From their website: http://swampline9.tumblr.com/
Twenty-four hours after taking over Enbridge’s North Westover pumping station, we’re still here, construction is stopped for a second day, and we’re confident we can hold the space for a while still. We’re confident that energy will continue to build through the weekend, and we invite anyone interested in helping us stop construction to drop by the site.
We are camped out at Enbridge’s North Westover facility, which is the local pump station for the Line 9 pipeline. Construction has been ongoing here since March, and one big question we’ve heard is exactly what kind of work are we stopping here. Although Enbridge’s spin master Ken Hall was quick to say that it was just a valve replacement, we have several reasons for believing this is just another lie from them.

▶ INFORMATION SUPPLIED:
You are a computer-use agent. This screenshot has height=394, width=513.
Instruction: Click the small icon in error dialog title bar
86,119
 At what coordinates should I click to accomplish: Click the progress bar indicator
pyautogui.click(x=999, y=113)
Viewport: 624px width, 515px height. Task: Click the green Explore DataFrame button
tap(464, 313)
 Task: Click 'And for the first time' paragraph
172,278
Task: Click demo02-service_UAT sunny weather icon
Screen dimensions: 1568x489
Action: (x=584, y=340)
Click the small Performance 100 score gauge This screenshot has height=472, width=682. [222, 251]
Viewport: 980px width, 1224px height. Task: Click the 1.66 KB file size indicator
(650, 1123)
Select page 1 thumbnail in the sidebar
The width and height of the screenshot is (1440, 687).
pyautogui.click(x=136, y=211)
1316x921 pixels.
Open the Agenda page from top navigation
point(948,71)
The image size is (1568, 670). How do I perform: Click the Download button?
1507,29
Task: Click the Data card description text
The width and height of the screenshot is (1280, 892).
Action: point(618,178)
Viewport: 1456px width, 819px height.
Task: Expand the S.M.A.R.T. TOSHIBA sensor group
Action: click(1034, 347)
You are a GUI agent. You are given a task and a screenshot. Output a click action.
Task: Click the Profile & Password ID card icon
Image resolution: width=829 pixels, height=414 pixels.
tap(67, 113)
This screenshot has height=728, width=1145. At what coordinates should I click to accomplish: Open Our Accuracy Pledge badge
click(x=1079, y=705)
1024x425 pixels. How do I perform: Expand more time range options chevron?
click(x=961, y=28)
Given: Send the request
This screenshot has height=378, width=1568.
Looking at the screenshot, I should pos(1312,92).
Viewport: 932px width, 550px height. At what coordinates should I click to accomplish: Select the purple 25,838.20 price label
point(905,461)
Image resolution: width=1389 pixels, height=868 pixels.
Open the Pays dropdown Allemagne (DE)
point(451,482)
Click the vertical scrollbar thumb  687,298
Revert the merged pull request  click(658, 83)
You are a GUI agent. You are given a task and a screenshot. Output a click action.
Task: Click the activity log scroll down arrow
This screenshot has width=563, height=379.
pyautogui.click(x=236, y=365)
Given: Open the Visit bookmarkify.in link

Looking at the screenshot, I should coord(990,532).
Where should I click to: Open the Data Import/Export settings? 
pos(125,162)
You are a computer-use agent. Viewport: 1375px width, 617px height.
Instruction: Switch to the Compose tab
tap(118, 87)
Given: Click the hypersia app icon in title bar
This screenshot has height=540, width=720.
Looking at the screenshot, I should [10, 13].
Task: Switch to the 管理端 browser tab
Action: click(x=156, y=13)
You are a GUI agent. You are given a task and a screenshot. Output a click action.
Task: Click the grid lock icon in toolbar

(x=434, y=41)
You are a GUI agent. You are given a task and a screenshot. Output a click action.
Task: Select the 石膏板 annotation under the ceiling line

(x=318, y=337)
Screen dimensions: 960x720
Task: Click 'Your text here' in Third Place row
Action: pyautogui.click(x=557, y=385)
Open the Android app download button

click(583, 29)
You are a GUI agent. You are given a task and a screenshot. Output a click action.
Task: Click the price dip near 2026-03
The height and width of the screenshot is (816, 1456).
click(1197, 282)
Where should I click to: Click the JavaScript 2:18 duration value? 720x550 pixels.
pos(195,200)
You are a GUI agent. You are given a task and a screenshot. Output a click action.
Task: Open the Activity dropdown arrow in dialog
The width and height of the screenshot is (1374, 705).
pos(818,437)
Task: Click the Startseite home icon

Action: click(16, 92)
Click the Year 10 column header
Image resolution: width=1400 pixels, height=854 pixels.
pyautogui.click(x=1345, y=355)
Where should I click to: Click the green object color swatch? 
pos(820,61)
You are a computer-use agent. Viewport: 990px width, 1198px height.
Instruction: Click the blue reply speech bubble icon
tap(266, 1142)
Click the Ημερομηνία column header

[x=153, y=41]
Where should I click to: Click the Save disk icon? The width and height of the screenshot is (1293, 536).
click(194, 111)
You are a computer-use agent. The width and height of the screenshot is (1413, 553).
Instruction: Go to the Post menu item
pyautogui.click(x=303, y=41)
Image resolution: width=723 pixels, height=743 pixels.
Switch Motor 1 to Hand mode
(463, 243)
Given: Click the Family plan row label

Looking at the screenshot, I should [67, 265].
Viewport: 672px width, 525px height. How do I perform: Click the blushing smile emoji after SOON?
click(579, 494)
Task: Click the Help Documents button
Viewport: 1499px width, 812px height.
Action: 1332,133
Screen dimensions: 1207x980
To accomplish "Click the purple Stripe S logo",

▶ GIVEN INSTRUCTION 1: According to the Line 9 post, since when has construction been going on at the North Westover facility?
▶ GIVEN INSTRUCTION 2: In the Line 9 post, copy the passage from "We are camped" up to and including "lie from them.".

▶ WRITTEN RESPONSE 1: Since March.

▶ WRITTEN RESPONSE 2:
We are camped out at Enbridge’s North Westover facility, which is the local pump station for the Line 9 pipeline. Construction has been ongoing here since March, and one big question we’ve heard is exactly what kind of work are we stopping here. Although Enbridge’s spin master Ken Hall was quick to say that it was just a valve replacement, we have several reasons for believing this is just another lie from them.